(EXCERPT):

The mineral curves as well as a principal component analysis of the averages
per (sub)interval show the existence of regional differences in clay composition
within the central Mediterranean area and between the two study areas. These
differences were preserved in the course of time and are related to source
characteristics and sorting during transport. Smectite dominates the associations.
In most intervals the vertical record of strong smectite trends and fluctuations
is not a reflection of contemporaneous changes in soil formation induced by
climate. Lateral comparison between curves for Pliocene sections in Sicily,
Calabria and the Tyrrhenian suggests that the main mechanism is to be looked
for in changes in erosion and reworking from older sedimentary sequences,
possibly of Messinian Age. Changes were caused by variation in precipitation
and in relief formation. A more distant supply of clay particles as aeolian dust
derived from Paleogene sediment outcrops in North Africa is reconstructed for
the Late Miocene to Pliocene of the entire central Mediterranean. This signal is
suppressed by local riverine supply at times of tectonic uplift causing
diachronous sedimentary facies transitions. Also during more humid periods we
find an increased local supply, expressed by grey layers in sedimentary
rhythmites for which rhythmites a forcing by astronomic precession has been
proposed by earlier authors.

Pixel coordinate grounding data

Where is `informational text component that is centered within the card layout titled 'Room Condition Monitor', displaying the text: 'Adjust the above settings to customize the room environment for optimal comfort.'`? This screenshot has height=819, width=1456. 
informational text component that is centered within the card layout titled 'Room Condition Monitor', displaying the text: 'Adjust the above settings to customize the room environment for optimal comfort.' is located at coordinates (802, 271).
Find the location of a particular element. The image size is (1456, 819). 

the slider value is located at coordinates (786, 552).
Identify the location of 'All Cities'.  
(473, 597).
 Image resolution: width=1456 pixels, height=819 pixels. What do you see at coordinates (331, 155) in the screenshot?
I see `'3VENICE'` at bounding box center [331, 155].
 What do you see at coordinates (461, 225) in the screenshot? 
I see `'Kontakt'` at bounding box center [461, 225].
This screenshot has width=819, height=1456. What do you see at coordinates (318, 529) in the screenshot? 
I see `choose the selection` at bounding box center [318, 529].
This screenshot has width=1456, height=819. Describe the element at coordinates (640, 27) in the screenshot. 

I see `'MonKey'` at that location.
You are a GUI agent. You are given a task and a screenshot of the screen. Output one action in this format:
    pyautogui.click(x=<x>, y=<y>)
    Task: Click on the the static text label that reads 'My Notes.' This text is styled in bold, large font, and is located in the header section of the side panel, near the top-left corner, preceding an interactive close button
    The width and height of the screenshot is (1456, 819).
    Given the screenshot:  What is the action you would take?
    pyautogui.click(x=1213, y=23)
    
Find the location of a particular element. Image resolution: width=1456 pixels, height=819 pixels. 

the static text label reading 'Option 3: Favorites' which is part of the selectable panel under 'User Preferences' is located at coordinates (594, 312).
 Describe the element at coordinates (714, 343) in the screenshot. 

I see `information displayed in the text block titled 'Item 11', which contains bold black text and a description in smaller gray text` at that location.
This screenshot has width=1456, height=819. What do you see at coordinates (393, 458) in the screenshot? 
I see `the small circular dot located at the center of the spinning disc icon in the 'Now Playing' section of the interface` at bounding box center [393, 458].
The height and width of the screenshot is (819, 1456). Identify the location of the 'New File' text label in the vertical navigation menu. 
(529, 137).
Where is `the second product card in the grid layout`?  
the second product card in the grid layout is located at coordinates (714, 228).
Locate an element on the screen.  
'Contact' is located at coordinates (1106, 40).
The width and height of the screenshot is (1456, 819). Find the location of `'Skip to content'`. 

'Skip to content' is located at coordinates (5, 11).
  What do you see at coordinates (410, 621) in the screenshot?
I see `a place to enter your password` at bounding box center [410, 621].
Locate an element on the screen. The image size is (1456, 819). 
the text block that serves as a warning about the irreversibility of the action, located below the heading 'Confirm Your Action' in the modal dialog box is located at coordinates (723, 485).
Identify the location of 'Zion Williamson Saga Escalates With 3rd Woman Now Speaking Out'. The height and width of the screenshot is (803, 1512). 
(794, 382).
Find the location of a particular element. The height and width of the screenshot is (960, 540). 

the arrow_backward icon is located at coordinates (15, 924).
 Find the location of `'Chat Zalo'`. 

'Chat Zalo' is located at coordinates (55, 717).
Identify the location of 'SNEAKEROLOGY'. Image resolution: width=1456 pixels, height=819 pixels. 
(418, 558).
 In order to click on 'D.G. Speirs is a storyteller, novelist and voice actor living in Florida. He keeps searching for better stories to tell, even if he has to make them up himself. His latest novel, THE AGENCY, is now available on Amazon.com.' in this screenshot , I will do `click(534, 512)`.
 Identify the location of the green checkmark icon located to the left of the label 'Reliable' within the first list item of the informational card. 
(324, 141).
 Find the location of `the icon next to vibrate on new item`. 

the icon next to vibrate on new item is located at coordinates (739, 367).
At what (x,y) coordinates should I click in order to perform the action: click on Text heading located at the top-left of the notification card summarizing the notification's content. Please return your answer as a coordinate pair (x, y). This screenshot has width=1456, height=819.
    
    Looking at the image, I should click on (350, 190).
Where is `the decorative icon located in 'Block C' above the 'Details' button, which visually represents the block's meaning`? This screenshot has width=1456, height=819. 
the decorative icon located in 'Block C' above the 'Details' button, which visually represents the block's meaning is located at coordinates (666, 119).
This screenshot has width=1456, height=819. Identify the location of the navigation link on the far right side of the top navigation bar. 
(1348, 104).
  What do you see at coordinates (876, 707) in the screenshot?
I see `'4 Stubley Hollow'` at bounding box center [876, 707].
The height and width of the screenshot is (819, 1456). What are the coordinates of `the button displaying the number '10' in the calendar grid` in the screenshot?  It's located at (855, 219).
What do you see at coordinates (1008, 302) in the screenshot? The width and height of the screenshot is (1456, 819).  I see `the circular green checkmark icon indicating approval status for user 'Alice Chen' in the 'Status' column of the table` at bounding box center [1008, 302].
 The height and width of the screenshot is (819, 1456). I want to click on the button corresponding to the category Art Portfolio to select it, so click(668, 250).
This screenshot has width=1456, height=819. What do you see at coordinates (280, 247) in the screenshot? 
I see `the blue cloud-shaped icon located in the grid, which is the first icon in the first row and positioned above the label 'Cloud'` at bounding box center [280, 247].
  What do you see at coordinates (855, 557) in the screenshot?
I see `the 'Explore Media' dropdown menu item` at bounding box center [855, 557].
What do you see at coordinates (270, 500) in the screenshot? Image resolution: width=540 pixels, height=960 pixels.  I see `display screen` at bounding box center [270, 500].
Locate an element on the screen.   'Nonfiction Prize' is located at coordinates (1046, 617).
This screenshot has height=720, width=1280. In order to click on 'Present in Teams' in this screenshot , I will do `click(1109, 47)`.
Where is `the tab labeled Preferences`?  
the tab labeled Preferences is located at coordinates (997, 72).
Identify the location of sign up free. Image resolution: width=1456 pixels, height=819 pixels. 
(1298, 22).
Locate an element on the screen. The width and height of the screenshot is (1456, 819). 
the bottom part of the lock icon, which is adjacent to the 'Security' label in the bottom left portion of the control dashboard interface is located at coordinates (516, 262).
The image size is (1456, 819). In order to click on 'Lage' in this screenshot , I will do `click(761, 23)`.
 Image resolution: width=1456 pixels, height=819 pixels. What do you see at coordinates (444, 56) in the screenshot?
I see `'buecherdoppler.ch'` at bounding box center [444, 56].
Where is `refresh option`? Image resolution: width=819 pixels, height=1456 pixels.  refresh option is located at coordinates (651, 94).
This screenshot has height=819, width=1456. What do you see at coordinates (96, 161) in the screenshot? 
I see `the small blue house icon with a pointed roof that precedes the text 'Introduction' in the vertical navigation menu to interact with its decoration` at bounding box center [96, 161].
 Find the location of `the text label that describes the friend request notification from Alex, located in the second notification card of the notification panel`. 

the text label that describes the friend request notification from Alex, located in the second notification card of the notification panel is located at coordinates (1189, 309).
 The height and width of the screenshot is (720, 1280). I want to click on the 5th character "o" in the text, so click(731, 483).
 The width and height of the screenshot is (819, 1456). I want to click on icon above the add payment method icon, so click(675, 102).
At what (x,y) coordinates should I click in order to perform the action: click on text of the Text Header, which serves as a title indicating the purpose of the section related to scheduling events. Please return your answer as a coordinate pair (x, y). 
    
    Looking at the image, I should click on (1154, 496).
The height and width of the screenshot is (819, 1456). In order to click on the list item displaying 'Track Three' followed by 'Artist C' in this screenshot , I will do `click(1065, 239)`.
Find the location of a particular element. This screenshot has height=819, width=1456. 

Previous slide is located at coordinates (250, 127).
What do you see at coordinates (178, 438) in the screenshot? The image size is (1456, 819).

(REQUIRED ACTION):
In the excerpt on clay composition in the central Mediterranean, what was the source of the aeolian dust?

(SOLUTION TO THIS PROBLEM):
Paleogene sediment outcrops in North Africa.